[Supplied records]
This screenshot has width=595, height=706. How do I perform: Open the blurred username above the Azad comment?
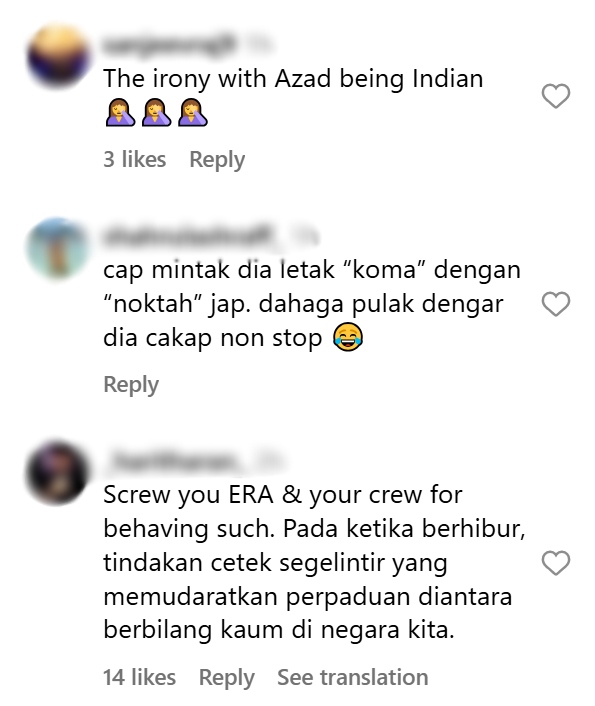pos(169,44)
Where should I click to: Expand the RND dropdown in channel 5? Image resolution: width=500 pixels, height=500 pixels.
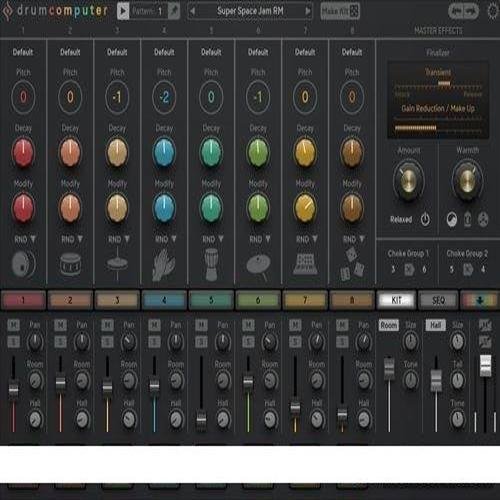click(x=221, y=239)
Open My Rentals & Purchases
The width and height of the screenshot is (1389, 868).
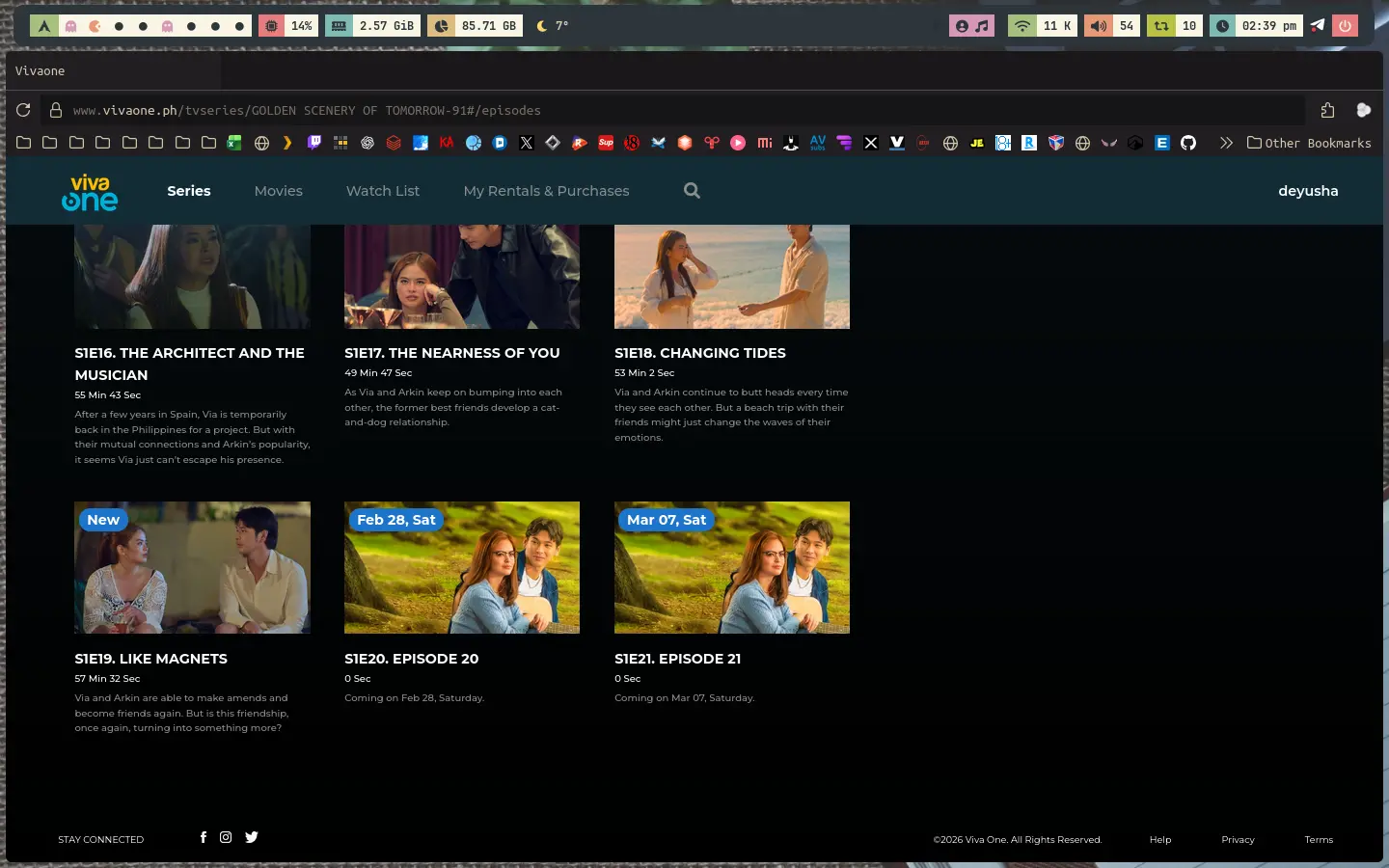point(546,191)
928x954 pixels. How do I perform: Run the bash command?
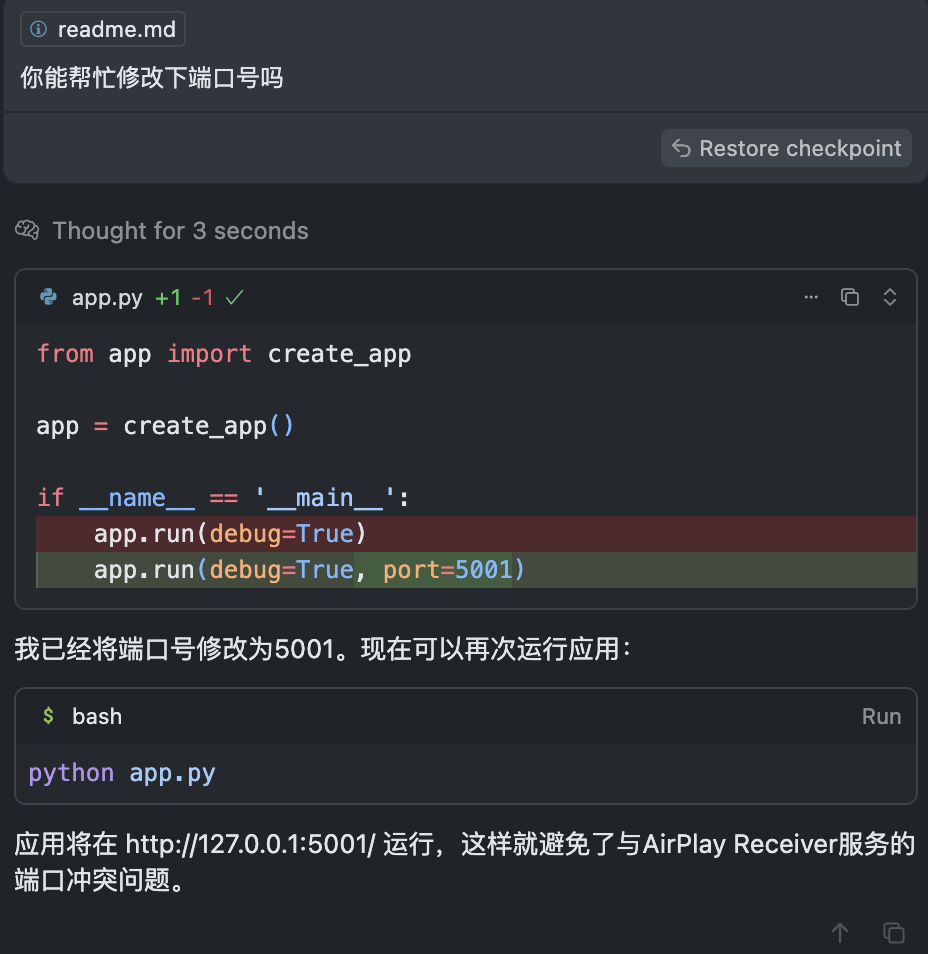point(881,716)
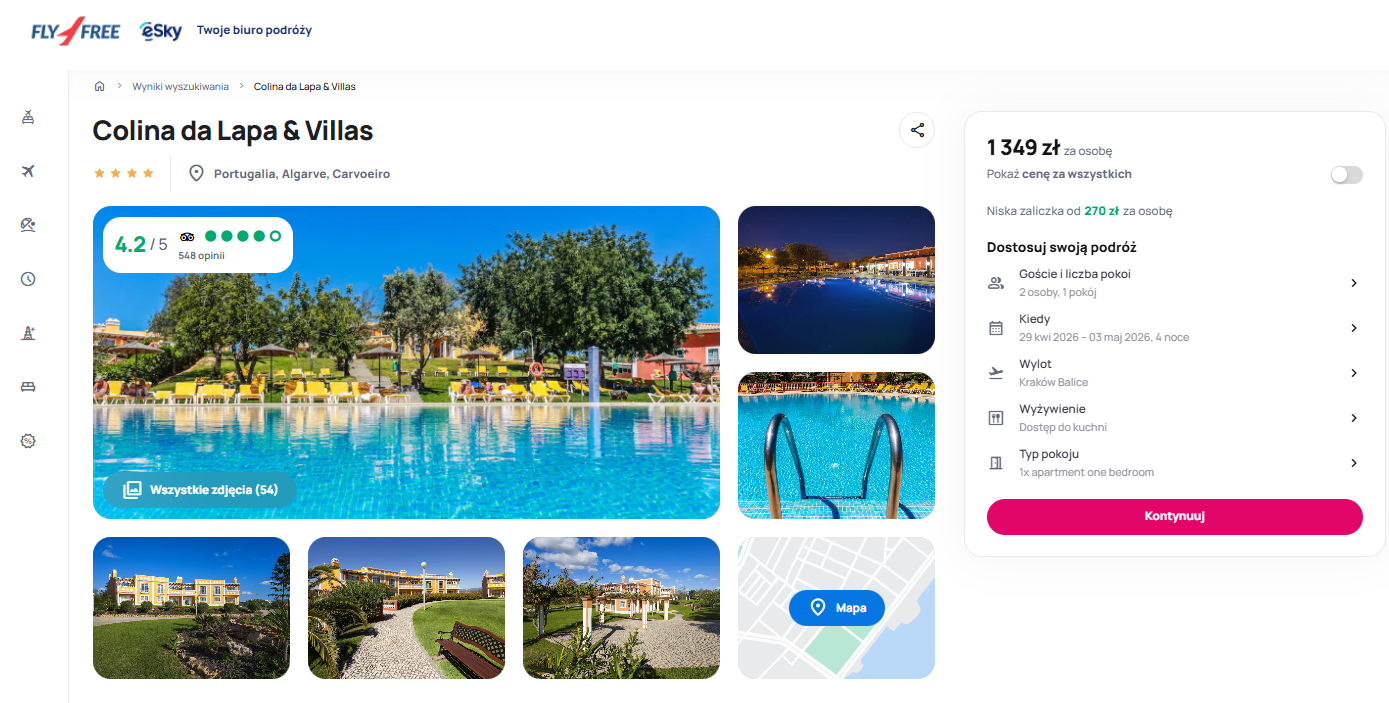
Task: Expand the 'Kiedy' date selection row
Action: 1174,328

[What is required]
Your answer should copy the listing word for word, with no pictures in it.

[Result]
This screenshot has width=595, height=706. How do I perform: Open the blurred username above the Azad comment?
pos(169,44)
Where should I click to: Expand the RND dropdown in channel 5? Image resolution: width=500 pixels, height=500 pixels.
click(x=221, y=239)
Open My Rentals & Purchases
The width and height of the screenshot is (1389, 868).
point(546,191)
928x954 pixels. How do I perform: Run the bash command?
point(881,716)
Task: Expand the 'Kiedy' date selection row
Action: 1174,328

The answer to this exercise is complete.